▶ Task description
Scan the records below for the line with "[Desplegar menú] (23, 14)" and the line with "Enciclopedia Laboral (269, 2411)". Repeat those two lines and every line between them exactly, and nothing else.

▶ Input for this task
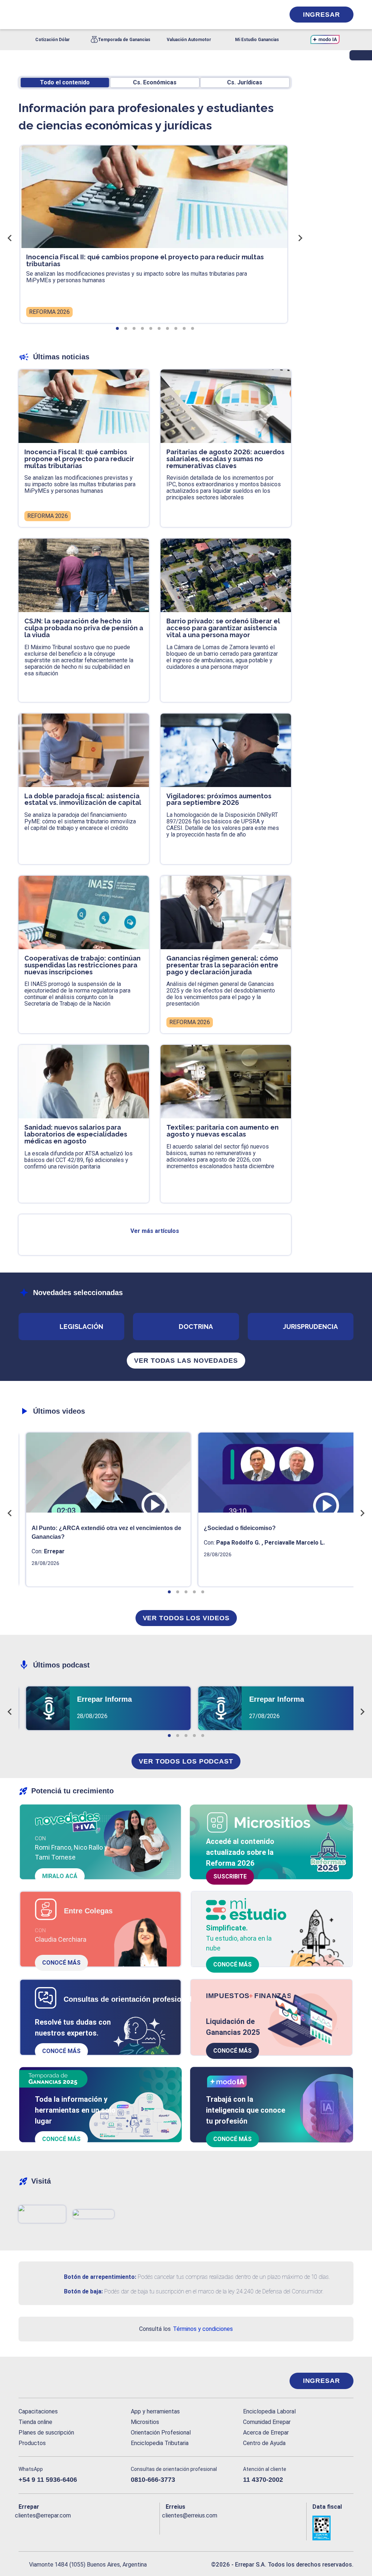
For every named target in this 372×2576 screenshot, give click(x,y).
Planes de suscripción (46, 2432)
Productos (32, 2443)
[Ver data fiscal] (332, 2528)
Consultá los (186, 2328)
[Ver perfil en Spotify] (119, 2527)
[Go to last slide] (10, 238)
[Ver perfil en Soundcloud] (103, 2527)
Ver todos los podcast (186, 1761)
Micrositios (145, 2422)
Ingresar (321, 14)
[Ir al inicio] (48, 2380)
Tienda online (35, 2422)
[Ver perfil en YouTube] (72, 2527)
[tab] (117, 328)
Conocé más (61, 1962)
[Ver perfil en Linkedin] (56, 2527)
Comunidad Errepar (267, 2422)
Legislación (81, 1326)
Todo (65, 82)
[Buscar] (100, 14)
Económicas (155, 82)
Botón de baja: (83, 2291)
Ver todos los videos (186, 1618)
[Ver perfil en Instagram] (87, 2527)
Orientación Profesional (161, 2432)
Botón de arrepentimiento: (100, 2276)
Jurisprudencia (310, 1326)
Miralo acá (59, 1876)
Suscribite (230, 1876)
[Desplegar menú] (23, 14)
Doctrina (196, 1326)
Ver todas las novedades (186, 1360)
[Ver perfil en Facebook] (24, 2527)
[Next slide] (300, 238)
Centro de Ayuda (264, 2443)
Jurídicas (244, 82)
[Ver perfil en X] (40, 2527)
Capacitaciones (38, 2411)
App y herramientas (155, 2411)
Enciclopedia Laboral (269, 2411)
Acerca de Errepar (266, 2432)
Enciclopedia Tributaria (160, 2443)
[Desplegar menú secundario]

▶ Finished task
[Desplegar menú] (23, 14)
Doctrina (196, 1326)
Ver todas las novedades (186, 1360)
[Ver perfil en Facebook] (24, 2527)
[Next slide] (300, 238)
Centro de Ayuda (264, 2443)
Jurídicas (244, 82)
[Ver perfil en X] (40, 2527)
Capacitaciones (38, 2411)
App y herramientas (155, 2411)
Enciclopedia Laboral (269, 2411)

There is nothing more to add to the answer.